Yes. Well said. At my agility class the other day, the instructor said he thought it was ridiculous that Poodles were judged according to how good their coat looked. I know that is not how its supposed to be, but I suspect that this is often the case!!


----------



## CharismaticMillie (Jun 16, 2010)

Purley - way back when we got our first spoo (Tony) I felt the exact same way about the frou frou 'do putting people off. After 13 years of living with standard poodles and learning about the breed, the fancy 'dos have really grown on me!

I'm not saying I'm quite ready to have my spoos sporting full-blown CC's, but I have really begun to appreciate the look on show dogs! It is something so unique to poodles. I also really love the shaved butt look, ha ha!!!


----------



## Keithsomething (Oct 31, 2009)

I personally prefer the Continental ((Though I've never seen any other clip in person...and only saw the Conti just Sunday XD )) but all of that rear angulation is delicious!!! and you can't hide a bad backside with the conti :]

a poodle isn't for everyone, but if someone is so deterred by the hair on a show dog thats their own beef not the breeds 
lol it must be because I'm effeminate or something but when I saw a standard in full blown show coat I KNEW I had to have one instead of being all :wacko:


----------



## plumcrazy (Sep 11, 2009)

Purley said:


> I think that if you could show a poodle in a regular normal "household" clip, pet people wouldn't have that "I am not get a dog that looks pooffy like that" attitude. They probably don't realize that poodles are retrievers and that they can look normal. They just see all that hair and those "silly" bobbles and they reject the breed out of hand.


It all comes down to preference IMO... We have a pet standard poodle. She will not be shown in conformation (she can't be as she is already spay) but she is clipped in the continental pattern. My husband and I both LOVE her in that clip. We LOVE the "silly" bobbles (which are called rosettes btw) and the cleanly shaven bum, face, feet and legs. She does look "normal" to us!

We are having issues with the groomer here in our town, but we found out there is a groomer 2.5 hours from us who does a good job with this clip. My husband has already stated that, if necessary, we will travel the 5 hours round trip to have Lucy's haircut done the way we want it... So you see, while there are people like you who want a shaggy, unkempt looking dog; there are also those who prefer the historical poodle clips that are required in the show ring - and there are even MEN who prefer that look! Nothing makes my husband more proud than to walk with Lucy in a freshly groomed continental and Meau in her modified continental (Meau doesn't have the rosettes - this is my daughter's choice as Meau is her dog.)

I agree that it would be nice to have more choice when showing for those who don't want the upkeep of the patterned clips - but that being said, if I were showing, my CHOICE would BE the continental clip!  JMHO!
========
**Set of tasks:**
**1)** Please answer these questions from the poodle thread:
(a) How many years has CharismaticMillie lived with standard poodles?
(b) What does plumcrazy say the "silly" bobbles are called?
(c) How far from plumcrazy's town is the groomer who does a good job with the continental clip?
**2)** Copy the poodle thread word for word from "I'm not saying" to "look, ha ha!!!".
**3)** List every dog name that appears in the poodle thread.
Rely only on the poodle thread for your answers, with no outside knowledge.

**Entries shown:**
========
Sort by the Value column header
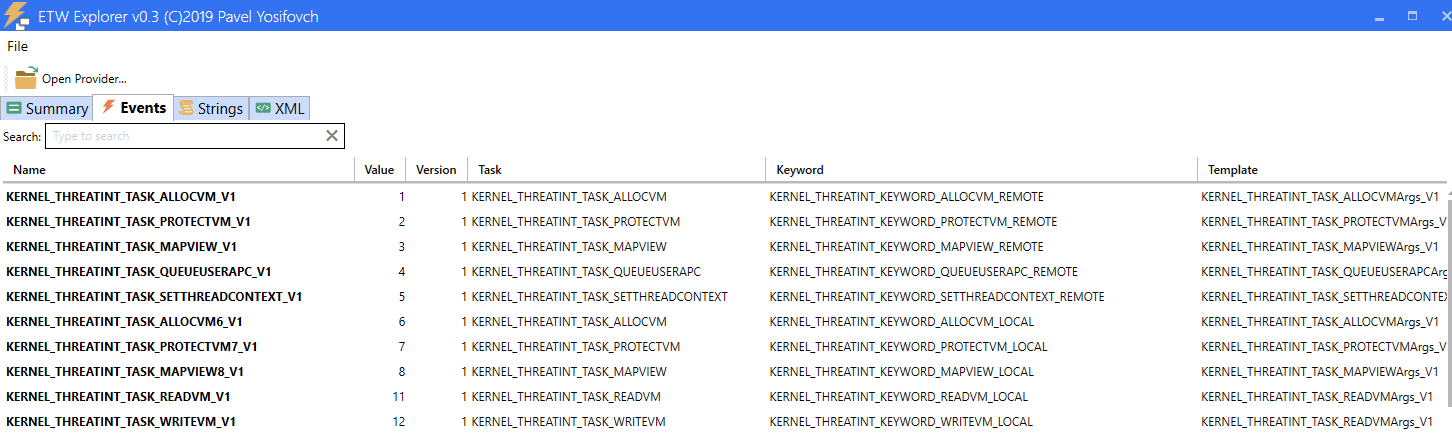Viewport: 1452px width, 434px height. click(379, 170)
========
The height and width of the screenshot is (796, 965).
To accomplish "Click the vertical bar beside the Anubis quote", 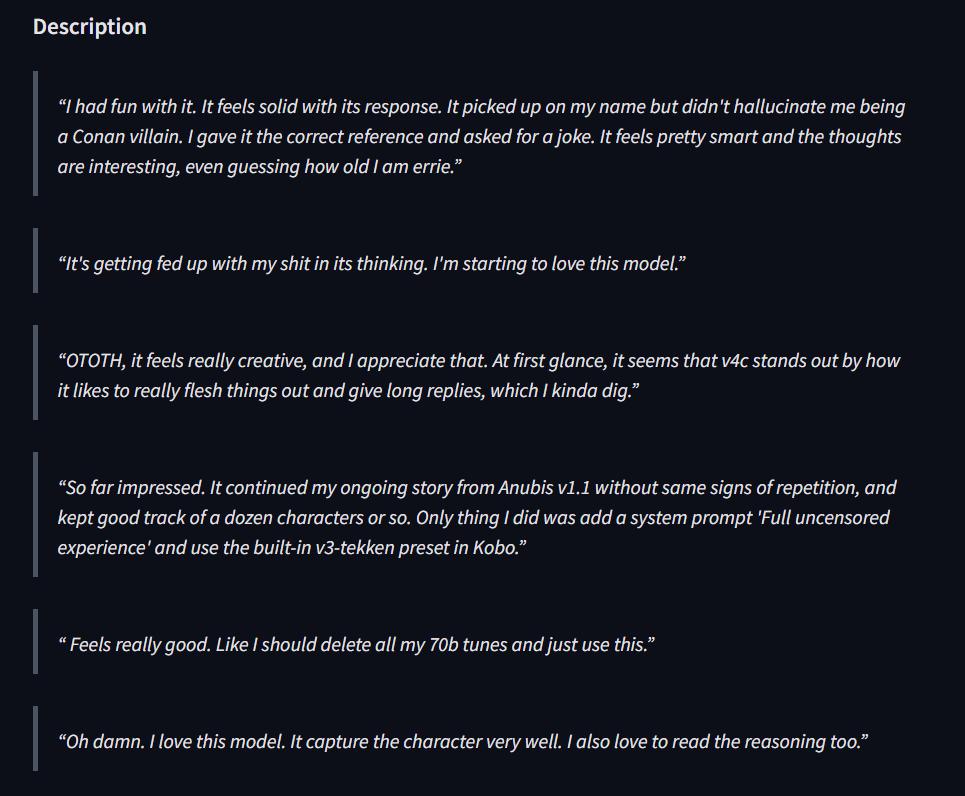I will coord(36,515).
========
**Solution set:**
**1)**
(a) 13 years
(b) Rosettes
(c) 2.5 hours

**2)**
I'm not saying I'm quite ready to have my spoos sporting full-blown CC's, but I have really begun to appreciate the look on show dogs! It is something so unique to poodles. I also really love the shaved butt look, ha ha!!!

**3)** Tony, Lucy, Meau